(Saved data entries)
+++

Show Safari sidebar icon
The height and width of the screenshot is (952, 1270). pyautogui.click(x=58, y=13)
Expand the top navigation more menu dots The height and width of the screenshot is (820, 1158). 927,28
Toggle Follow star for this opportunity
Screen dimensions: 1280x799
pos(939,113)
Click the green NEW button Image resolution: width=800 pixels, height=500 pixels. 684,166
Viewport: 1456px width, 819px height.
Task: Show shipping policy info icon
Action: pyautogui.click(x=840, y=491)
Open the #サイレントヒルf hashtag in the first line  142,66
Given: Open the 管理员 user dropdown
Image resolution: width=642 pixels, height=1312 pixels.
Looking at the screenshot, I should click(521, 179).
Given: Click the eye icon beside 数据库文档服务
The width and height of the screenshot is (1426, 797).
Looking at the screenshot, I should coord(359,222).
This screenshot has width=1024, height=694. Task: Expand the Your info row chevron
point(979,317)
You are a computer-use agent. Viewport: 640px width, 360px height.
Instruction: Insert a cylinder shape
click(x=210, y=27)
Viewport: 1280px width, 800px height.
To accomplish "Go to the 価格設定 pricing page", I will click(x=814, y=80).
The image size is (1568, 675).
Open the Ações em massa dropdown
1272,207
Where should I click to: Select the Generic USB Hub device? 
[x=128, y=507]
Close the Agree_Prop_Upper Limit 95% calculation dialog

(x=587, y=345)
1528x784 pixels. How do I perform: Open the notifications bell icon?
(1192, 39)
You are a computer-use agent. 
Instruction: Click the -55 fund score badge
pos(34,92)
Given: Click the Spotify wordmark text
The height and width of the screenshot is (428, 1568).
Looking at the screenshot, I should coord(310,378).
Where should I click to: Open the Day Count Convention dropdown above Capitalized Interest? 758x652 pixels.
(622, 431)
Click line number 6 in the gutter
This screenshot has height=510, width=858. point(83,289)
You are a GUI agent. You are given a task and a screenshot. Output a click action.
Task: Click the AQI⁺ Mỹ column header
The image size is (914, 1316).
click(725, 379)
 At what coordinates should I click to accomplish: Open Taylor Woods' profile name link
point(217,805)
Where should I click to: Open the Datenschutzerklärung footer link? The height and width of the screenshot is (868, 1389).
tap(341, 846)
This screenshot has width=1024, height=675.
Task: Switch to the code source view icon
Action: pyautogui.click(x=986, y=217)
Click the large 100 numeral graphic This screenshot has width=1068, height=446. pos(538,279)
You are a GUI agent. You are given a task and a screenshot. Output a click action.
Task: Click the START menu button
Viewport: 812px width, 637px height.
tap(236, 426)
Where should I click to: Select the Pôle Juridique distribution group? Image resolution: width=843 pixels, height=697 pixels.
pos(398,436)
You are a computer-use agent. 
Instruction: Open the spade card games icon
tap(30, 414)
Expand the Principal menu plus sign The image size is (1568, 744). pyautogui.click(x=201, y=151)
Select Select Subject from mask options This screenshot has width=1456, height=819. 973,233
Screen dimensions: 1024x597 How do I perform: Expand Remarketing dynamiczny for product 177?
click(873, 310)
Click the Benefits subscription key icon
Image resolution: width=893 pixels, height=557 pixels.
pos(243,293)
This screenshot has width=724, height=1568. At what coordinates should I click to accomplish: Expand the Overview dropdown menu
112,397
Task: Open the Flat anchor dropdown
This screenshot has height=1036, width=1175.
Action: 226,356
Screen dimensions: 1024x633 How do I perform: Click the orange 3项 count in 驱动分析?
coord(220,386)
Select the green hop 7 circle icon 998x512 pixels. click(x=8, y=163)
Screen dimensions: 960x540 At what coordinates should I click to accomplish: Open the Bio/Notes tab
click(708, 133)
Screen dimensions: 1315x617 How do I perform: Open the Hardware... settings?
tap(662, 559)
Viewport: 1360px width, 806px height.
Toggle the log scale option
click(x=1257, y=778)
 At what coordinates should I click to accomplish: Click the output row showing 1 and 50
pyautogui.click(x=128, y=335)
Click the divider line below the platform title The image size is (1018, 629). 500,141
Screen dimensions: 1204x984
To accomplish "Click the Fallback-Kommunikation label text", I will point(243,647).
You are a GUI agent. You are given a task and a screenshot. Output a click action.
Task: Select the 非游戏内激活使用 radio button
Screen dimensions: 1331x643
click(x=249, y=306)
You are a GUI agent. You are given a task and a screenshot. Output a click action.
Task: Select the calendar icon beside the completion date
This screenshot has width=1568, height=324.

+++

Set down every entry exactly as given.

### WORKED SOLUTION
Show Safari sidebar icon
The height and width of the screenshot is (952, 1270). pyautogui.click(x=58, y=13)
Expand the top navigation more menu dots The height and width of the screenshot is (820, 1158). 927,28
Toggle Follow star for this opportunity
Screen dimensions: 1280x799
pos(939,113)
Click the green NEW button Image resolution: width=800 pixels, height=500 pixels. 684,166
Viewport: 1456px width, 819px height.
Task: Show shipping policy info icon
Action: pyautogui.click(x=840, y=491)
Open the #サイレントヒルf hashtag in the first line  142,66
Given: Open the 管理员 user dropdown
Image resolution: width=642 pixels, height=1312 pixels.
Looking at the screenshot, I should click(521, 179).
Given: Click the eye icon beside 数据库文档服务
The width and height of the screenshot is (1426, 797).
Looking at the screenshot, I should coord(359,222).
This screenshot has width=1024, height=694. Task: Expand the Your info row chevron
point(979,317)
You are a computer-use agent. Viewport: 640px width, 360px height.
Instruction: Insert a cylinder shape
click(x=210, y=27)
Viewport: 1280px width, 800px height.
To accomplish "Go to the 価格設定 pricing page", I will click(x=814, y=80).
The image size is (1568, 675).
Open the Ações em massa dropdown
1272,207
Where should I click to: Select the Generic USB Hub device? 
[x=128, y=507]
Close the Agree_Prop_Upper Limit 95% calculation dialog

(x=587, y=345)
1528x784 pixels. How do I perform: Open the notifications bell icon?
(1192, 39)
You are a computer-use agent. 
Instruction: Click the -55 fund score badge
pos(34,92)
Given: Click the Spotify wordmark text
The height and width of the screenshot is (428, 1568).
Looking at the screenshot, I should coord(310,378).
Where should I click to: Open the Day Count Convention dropdown above Capitalized Interest? 758x652 pixels.
(622, 431)
Click line number 6 in the gutter
This screenshot has height=510, width=858. point(83,289)
You are a GUI agent. You are given a task and a screenshot. Output a click action.
Task: Click the AQI⁺ Mỹ column header
The image size is (914, 1316).
click(725, 379)
 At what coordinates should I click to accomplish: Open Taylor Woods' profile name link
point(217,805)
Where should I click to: Open the Datenschutzerklärung footer link? The height and width of the screenshot is (868, 1389).
tap(341, 846)
This screenshot has width=1024, height=675.
Task: Switch to the code source view icon
Action: pyautogui.click(x=986, y=217)
Click the large 100 numeral graphic This screenshot has width=1068, height=446. pos(538,279)
You are a GUI agent. You are given a task and a screenshot. Output a click action.
Task: Click the START menu button
Viewport: 812px width, 637px height.
tap(236, 426)
Where should I click to: Select the Pôle Juridique distribution group? Image resolution: width=843 pixels, height=697 pixels.
pos(398,436)
You are a computer-use agent. 
Instruction: Open the spade card games icon
tap(30, 414)
Expand the Principal menu plus sign The image size is (1568, 744). pyautogui.click(x=201, y=151)
Select Select Subject from mask options This screenshot has width=1456, height=819. 973,233
Screen dimensions: 1024x597 How do I perform: Expand Remarketing dynamiczny for product 177?
click(873, 310)
Click the Benefits subscription key icon
Image resolution: width=893 pixels, height=557 pixels.
pos(243,293)
This screenshot has width=724, height=1568. At what coordinates should I click to accomplish: Expand the Overview dropdown menu
112,397
Task: Open the Flat anchor dropdown
This screenshot has height=1036, width=1175.
Action: 226,356
Screen dimensions: 1024x633 How do I perform: Click the orange 3项 count in 驱动分析?
coord(220,386)
Select the green hop 7 circle icon 998x512 pixels. click(x=8, y=163)
Screen dimensions: 960x540 At what coordinates should I click to accomplish: Open the Bio/Notes tab
click(708, 133)
Screen dimensions: 1315x617 How do I perform: Open the Hardware... settings?
tap(662, 559)
Viewport: 1360px width, 806px height.
Toggle the log scale option
click(x=1257, y=778)
 At what coordinates should I click to accomplish: Click the output row showing 1 and 50
pyautogui.click(x=128, y=335)
Click the divider line below the platform title The image size is (1018, 629). 500,141
Screen dimensions: 1204x984
To accomplish "Click the Fallback-Kommunikation label text", I will point(243,647).
You are a GUI agent. You are given a task and a screenshot. Output a click action.
Task: Select the 非游戏内激活使用 radio button
Screen dimensions: 1331x643
click(x=249, y=306)
You are a GUI agent. You are given a task and a screenshot. Output a click action.
Task: Select the calendar icon beside the completion date
This screenshot has width=1568, height=324.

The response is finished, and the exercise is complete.